NCPA - National Center for Policy Analysis


August 13, 2008

According to the Natural Resources Defense Council (NRDC), sacrificing America's coastal waters to offshore oil drilling will not make a real difference in gas prices.  Although there is some truth to this statement, the claims of offshore drilling opponents are not always factual, says the Washington Post.

In fact, there are three "truths" that deserve to be challenged, continues the Post.

(Truth #1) Drilling is pointless because the United States has only three percent of the world's oil reserves:

  • This refers only to known oil reserves and is based on old data gathered by outdated equipment.
  • In 2006, the Interior Department's Minerals Management Service (MMS) estimated that the Outer Continental Shelf (OCS) could hold 45 billion barrels worth of oil.

(Truth #2) The oil companies are not using the leases they already have:

  • According to MMS, there were 7,457 active leases as of June 8, 2008; of those, only 1,877 were classified as "producing."
  • However, many leases cannot meet the requirements to be considered "producing" (an estimated 130,000 barrels of oil a day), yet they still do exploratory drills and build the infrastructure necessary to market the oil.

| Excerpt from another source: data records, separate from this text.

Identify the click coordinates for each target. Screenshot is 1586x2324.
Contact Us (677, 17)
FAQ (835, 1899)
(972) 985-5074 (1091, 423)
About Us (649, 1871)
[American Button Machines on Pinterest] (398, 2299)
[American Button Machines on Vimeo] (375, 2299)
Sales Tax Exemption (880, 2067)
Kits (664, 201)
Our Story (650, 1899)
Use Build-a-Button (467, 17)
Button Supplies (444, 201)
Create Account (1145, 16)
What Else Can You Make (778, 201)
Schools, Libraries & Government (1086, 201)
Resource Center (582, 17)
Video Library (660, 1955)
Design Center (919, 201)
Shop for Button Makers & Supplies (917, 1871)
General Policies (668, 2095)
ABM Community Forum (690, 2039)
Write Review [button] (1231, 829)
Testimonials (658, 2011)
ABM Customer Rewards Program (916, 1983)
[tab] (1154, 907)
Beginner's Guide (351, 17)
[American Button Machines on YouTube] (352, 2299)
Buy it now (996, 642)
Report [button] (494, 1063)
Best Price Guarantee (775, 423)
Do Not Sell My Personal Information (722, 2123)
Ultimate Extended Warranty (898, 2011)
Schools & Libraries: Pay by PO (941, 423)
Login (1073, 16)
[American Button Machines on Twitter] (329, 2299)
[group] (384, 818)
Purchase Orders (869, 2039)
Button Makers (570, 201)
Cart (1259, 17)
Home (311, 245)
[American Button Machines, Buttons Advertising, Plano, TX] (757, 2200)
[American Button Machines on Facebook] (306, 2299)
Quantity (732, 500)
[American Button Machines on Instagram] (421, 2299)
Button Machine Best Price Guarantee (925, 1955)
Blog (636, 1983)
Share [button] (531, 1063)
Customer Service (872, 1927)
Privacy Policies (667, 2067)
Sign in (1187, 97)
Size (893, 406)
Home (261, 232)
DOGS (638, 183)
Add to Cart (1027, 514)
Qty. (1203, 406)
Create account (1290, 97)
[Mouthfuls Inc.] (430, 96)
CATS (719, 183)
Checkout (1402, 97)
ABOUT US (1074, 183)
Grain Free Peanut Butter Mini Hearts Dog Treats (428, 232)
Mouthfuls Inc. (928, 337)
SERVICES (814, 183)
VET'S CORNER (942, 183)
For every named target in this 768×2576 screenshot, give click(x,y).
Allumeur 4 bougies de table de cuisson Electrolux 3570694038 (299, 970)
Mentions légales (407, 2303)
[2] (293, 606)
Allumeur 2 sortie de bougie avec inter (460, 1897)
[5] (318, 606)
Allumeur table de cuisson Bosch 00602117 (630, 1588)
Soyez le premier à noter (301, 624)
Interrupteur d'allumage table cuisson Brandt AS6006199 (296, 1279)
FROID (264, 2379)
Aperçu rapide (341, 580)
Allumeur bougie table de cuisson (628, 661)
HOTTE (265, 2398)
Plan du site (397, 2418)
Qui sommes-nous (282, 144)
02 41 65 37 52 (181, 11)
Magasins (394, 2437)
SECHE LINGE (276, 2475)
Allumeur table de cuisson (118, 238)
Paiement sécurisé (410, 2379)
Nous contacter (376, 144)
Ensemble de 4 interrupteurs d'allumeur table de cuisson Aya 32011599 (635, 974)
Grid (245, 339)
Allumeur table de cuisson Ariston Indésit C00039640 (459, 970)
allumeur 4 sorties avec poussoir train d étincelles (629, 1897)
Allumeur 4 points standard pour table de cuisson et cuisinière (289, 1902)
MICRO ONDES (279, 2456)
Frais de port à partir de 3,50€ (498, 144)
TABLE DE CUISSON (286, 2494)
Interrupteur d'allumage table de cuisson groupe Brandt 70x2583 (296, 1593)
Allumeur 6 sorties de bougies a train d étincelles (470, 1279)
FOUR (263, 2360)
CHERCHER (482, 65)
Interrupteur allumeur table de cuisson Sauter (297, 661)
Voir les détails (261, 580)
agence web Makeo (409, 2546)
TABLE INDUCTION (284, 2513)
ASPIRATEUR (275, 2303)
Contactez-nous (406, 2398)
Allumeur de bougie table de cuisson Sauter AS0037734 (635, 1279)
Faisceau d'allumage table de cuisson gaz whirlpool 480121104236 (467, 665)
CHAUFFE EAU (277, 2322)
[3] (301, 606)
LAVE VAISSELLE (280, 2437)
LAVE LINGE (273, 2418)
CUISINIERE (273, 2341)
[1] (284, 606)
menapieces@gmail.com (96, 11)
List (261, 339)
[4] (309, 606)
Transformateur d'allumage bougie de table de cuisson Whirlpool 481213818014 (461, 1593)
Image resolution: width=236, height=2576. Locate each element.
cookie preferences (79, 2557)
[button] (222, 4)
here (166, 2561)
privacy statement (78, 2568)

(Truth #3) Drilling is environmentally dangerous:

  • Between 1993 and 2007, there were 651 spills of all sizes at OCS facilities that released 47,800 barrels of oil.
  • With 7.5 billion barrels of oil produced in that time, that equates only to 1 barrel of oil spilled per 156,900 barrels produced.

The NRDC has it right: Our future lies in wind, solar, geothermal, biofuels and nuclear resources; but oil and gas will be instrumental to the U.S. economy for many years to come, adds the Post.